TEXTO DE ORIGEN:
◆ ◆ ◆

Delante del signo –el rostro, la obra de arte...– el hombre es llamado a implicarse con toda su persona, utilizando las energías de la razón y de la libertad. En este sentido, el conocimiento de cualquier cosa implica siempre una actitud original de sencillez de corazón para no reducir desde el primer impacto con las cosas este itinerario de la razón a través de los signos hasta llegar al Misterio. La pedagogía del signo exalta la razón y la libertad del hombre, y le “obliga” a ponerse en juego por entero, desvelando de esta forma cuál es su actitud última ante la realidad y ante sí mismo. En el conocimiento analógico-simbólico siempre es necesaria la moralidad, es decir, la implicación de toda la persona. No hay nunca un conocimiento desligado, puramente instrumental, que reduzca las cosas a objeto de dominio. Se comprende entonces que esta concepción de razón es plenamente compatible con la investigación científica, con la pregunta sobre el mal hasta su raíz última, con la pregunta sobre el significado de la religión en nuestras sociedades. Si Nietzsche llegó a pensar que la existencia del Misterio devaluaba el mundo y eliminaba cualquier objetivo de la vida, tal vez no conoció a ningún hombre que tuviese esta concepción de religiosidad y razón que hemos descrito, cuyas consecuencias son diametralmente opuestas con respecto al mundo y a la vida.
Cuando se ha revelado en la historia, Dios ha respetado esta estructura de la experiencia elemental del hombre, en donde las cosas son signo del Misterio, y ha elegido una modalidad “sacramental” –es decir, a través de los signos– para revelarse al hombre. Al hacerse hombre, el Hijo de Dios se ha “sometido” a esta ley de la experiencia y del conocimiento: ha aceptado convertirse en un Signo particular que desafía a la razón y a la libertad. El hombre que se encuentra con Cristo recibe la gracia de poder reconocer en ese fragmento el Todo, aquello por lo que hemos nacido y hacia lo que tendemos, “el Signo de los signos”. La excepcionalidad singular del Hecho histórico de Jesús no elimina esta pedagogía del signo o sacramental, más aún, la intensifica, pues tiene la pretensión de concentrar el significado del mundo en una humanidad individual, la del Hijo de Dios.

La vida es ser llamados por Otro: vocación y memoria hasta la preferencia
A modo de conclusión quisiera indicar dos dimensiones de la vida que emergen de esta concepción de razón (y de libertad) iluminada por la gracia, y que hacen de la vida algo humanamente lleno de gusto. Nos hallamos en las antípodas de ese cansancio que domina nuestra Europa. Me refiero a la conciencia de la vida como vocación y a la percepción presente del Misterio (memoria) hasta el reconocimiento de algunas presencias como “preferencia” hacia cada uno de nosotros.

◆ ◆ ◆

LO QUE HARÁS:
[a] Enumera todas las palabras y expresiones que el texto sobre la pedagogía del signo pone entre comillas, en el orden en que aparecen.
[b] Vuelve a escribir, tal cual, el pasaje del texto sobre la pedagogía del signo que va desde "Cuando se ha" hasta "Hijo de Dios.".

DATOS PROPORCIONADOS:
◆ ◆ ◆

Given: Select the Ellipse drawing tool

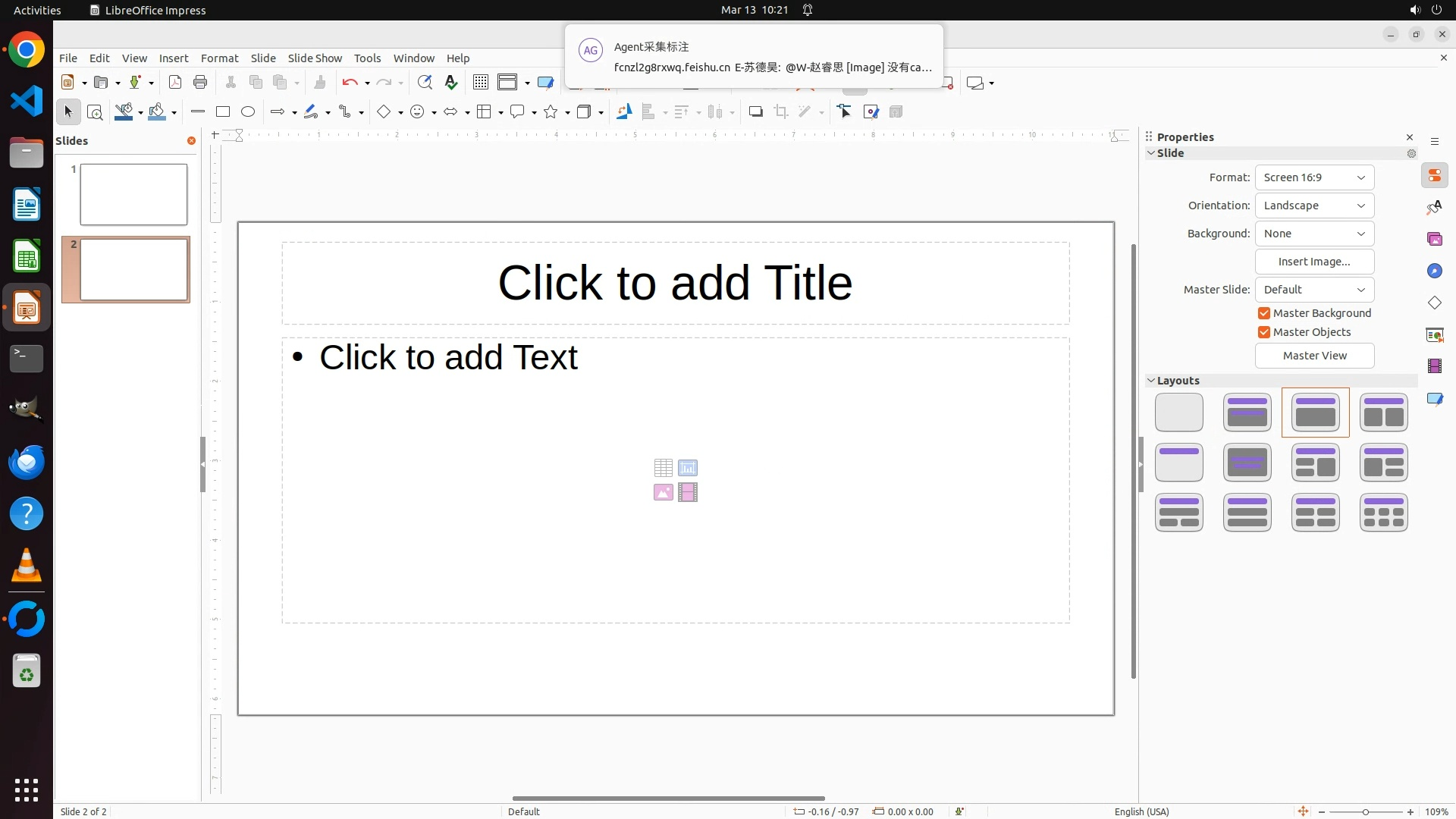Looking at the screenshot, I should tap(248, 112).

◆ ◆ ◆

RESPUESTAS:
[a]
- obliga
- sacramental
- sometido
- el Signo de los signos
- preferencia

[b]
Cuando se ha revelado en la historia, Dios ha respetado esta estructura de la experiencia elemental del hombre, en donde las cosas son signo del Misterio, y ha elegido una modalidad “sacramental” –es decir, a través de los signos– para revelarse al hombre. Al hacerse hombre, el Hijo de Dios se ha “sometido” a esta ley de la experiencia y del conocimiento: ha aceptado convertirse en un Signo particular que desafía a la razón y a la libertad. El hombre que se encuentra con Cristo recibe la gracia de poder reconocer en ese fragmento el Todo, aquello por lo que hemos nacido y hacia lo que tendemos, “el Signo de los signos”. La excepcionalidad singular del Hecho histórico de Jesús no elimina esta pedagogía del signo o sacramental, más aún, la intensifica, pues tiene la pretensión de concentrar el significado del mundo en una humanidad individual, la del Hijo de Dios.